Figures et textes fondateurs :

  • Musulmans (sunnites/chiites) : suivent le Coran et la charia.

 

  • Alévis : accordent plus d’importance à l’interprétation symbolique et mystique du Coran qu’à l’application littérale. L’Imam Ali occupe une place centrale, incarnation de la justice et de la lumière divine. Ils vénèrent aussi les 12 imams (comme les chiites), mais également des saints locaux (ocak), Hacı Bektaş Veli (XIIIᵉ siècle) et d’autres figures soufies.

 

Pratiques religieuses :

  • Musulmans : 5 prières quotidiennes tournées vers La Mecque, jeûne du Ramadan, pèlerinage à La Mecque, mosquée comme lieu de culte.

 

  • Alévis : pas de prières quotidiennes rituelles ; les cérémonies (cem) se tiennent en communauté, dans des cemevi, avec musique (saz), chants sacrés (deyiş) et danse rituelle (semah). Jeûne surtout en muharram (12 jours), en mémoire du martyre de l’Imam Hussein à Kerbela. Pas de pèlerinage à La Mecque, mais des pèlerinages locaux (Munzur Gözeleri, Hacı Bektaş).

 

Rapport à la loi religieuse (charia) :

  • Musulmans : la charia régule la vie quotidienne, familiale et sociale.

 

  • Alévis : refus d’appliquer la charia comme norme. Leur éthique repose sur l’humanisme, la justice, le respect de la nature et l’égalité.
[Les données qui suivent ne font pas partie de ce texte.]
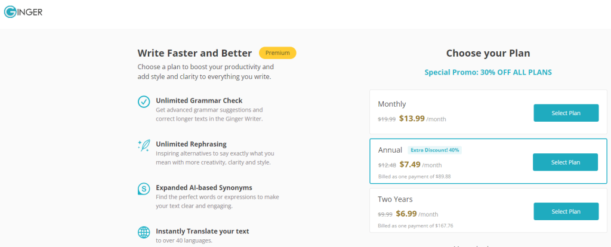
Task: Click the Instantly Translate your text heading
Action: point(202,231)
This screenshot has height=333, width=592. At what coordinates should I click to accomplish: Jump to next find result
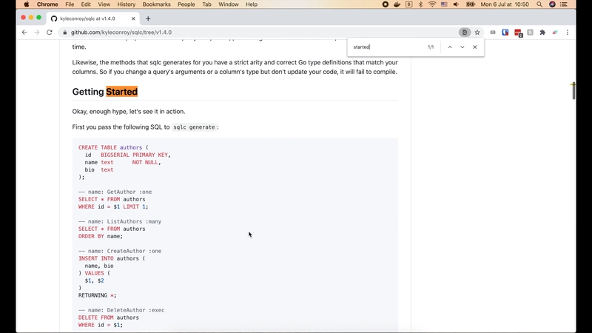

Leur devise : « Eline, beline, diline sahip ol » (sois maître de ta main, de ta ceinture et de ta langue = ne vole pas, ne commets pas d’adultère, ne mens pas).

 

Place des femmes :

  • Musulmans : séparation hommes/femmes lors des prières ; hiérarchie plus stricte.

 

  • Alévis : hommes et femmes participent ensemble au cem, et les femmes peuvent avoir des responsabilités spirituelles.

 

Vision de Dieu et spiritualité :

  • Musulmans : Dieu transcendant, culte basé sur l’obéissance à ses commandements.

 

  • Alévis : spiritualité plus mystique, Dieu est perçu comme présent dans l’humain et la nature. Influence soufie forte, quête de l’union avec Dieu (hakikat).

 

Identité et reconnaissance :

  • Musulmans (sunnites majoritaires en Turquie) : pleinement reconnus, avec des structures officielles (Diyanet).

 

  • Alévis : minorité souvent marginalisée, longtemps non reconnue par l’État turc. Leur identité religieuse se mêle à des revendications de liberté et de justice sociale.

 

En résumé :

Les musulmans sunnites et chiites pratiquent une religion structurée par la charia, les prières quotidiennes, le Ramadan, les mosquées et le pèlerinage à La Mecque.

 

Les alévis privilégient une approche mystique et communautaire : pas de mosquée, pas de prières quotidiennes, pas de charia, mais des rituels collectifs mêlant musique et danse, un fort attachement à Ali, aux 12 imams, aux saints locaux, et une éthique centrée sur l’humain, la justice et l’égalité.